SANTIAGO (Reuters) – Chilean President Sebastian Pinera unveiled an $82.1 billion draft budget for 2022 on Thursday that he said would begin to tame a ballooning deficit in the world’s top copper producer following more than a year of emergency spending to combat the coronavirus pandemic.
In a televised speech, the center-right president said the budget would reduce the structural deficit from 11.5% of gross domestic product in 2021 to 3.9% of GDP in 2022.
“This represents…a necessary step forward in the recovery of fiscal balance, in the stabilization of the public debt and in the strengthening of the permanent pillars of the economic growth and human development of our country,” Pinera said.
Chile’s economy has roared back from months of coronavirus-induced stagnation, buoyed by a world-class vaccination campaign and a raft of stimulus measures unleashed by the government.
But those measures, Pinera said, had seen the 2021 budget balloon by $27 billion, or 33.7% above what was approved by lawmakers last year – a total equivalent to nearly 10% of GDP.
“This level of fiscal deficit and that increase in debt are not sustainable over time,” he said.

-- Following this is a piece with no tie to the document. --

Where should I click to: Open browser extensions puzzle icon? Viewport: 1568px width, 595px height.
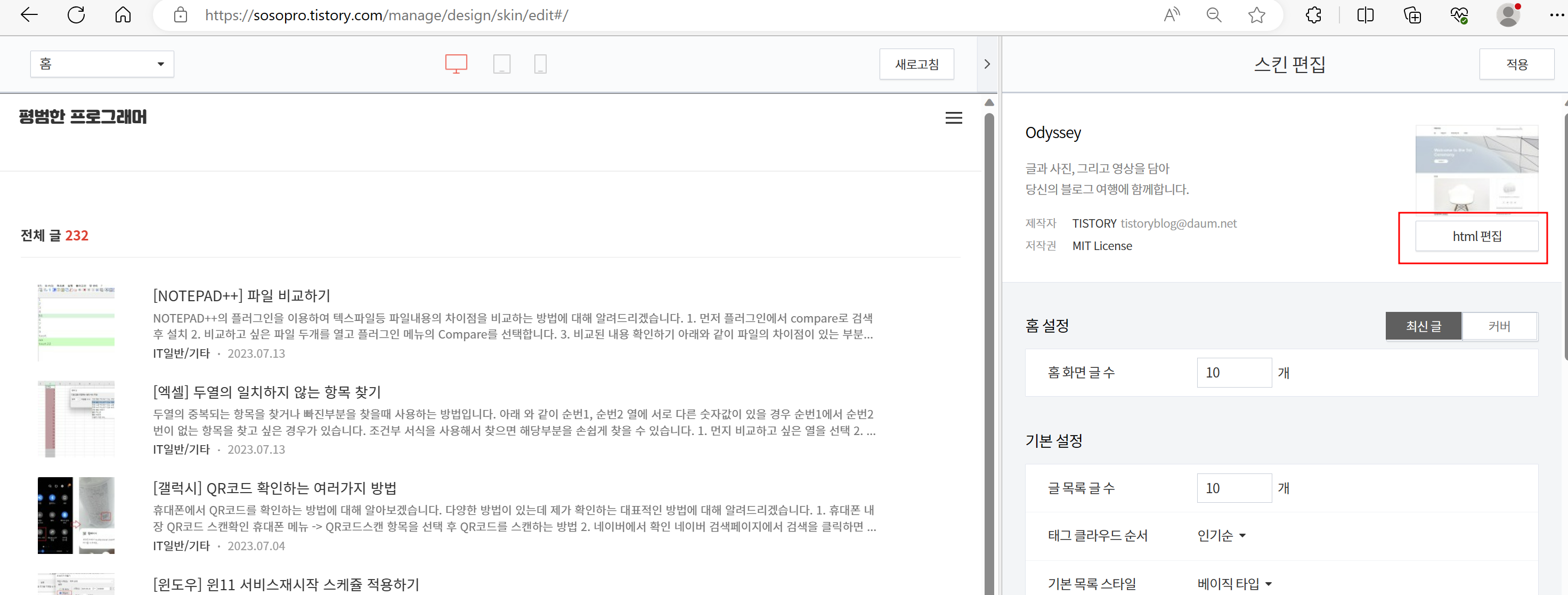[x=1313, y=15]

The new budget would see spending fall approximately 22.5% from the total predicted outlay in 2021, including emergency measures, but still represents a 3.7% increase over the baseline 2021 budget initially approved by lawmakers last year, Pinera said.

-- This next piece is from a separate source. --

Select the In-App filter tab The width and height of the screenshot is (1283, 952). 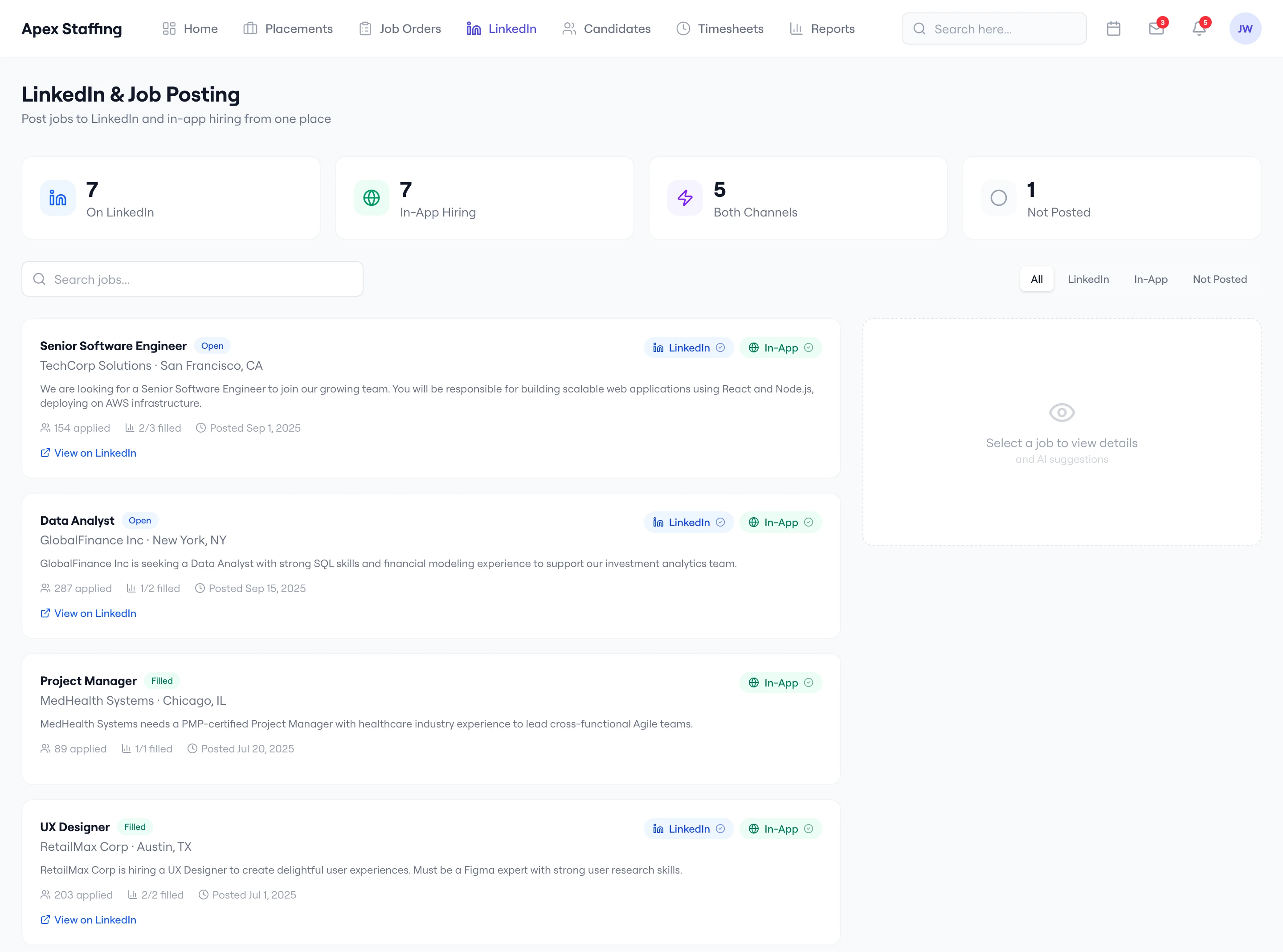point(1150,279)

The budget allocates fresh funding for housing, public works and new infrastructure for the 2023 Pan American Games, which will be held in Santiago, the capital, Pinera said, as well as a heavy emphasis on healthcare.
Pinera said Chile, among the first countries in the world to begin administering booster vaccine shots against COVID-19, has already secured the vaccines it needs for 2022.
The budget, he said, also dedicates funding to combat a debilitating drought that has spread across much of central and northern Chile, as well as climate change.
Lawmakers now have 60 days to review and approve the budget.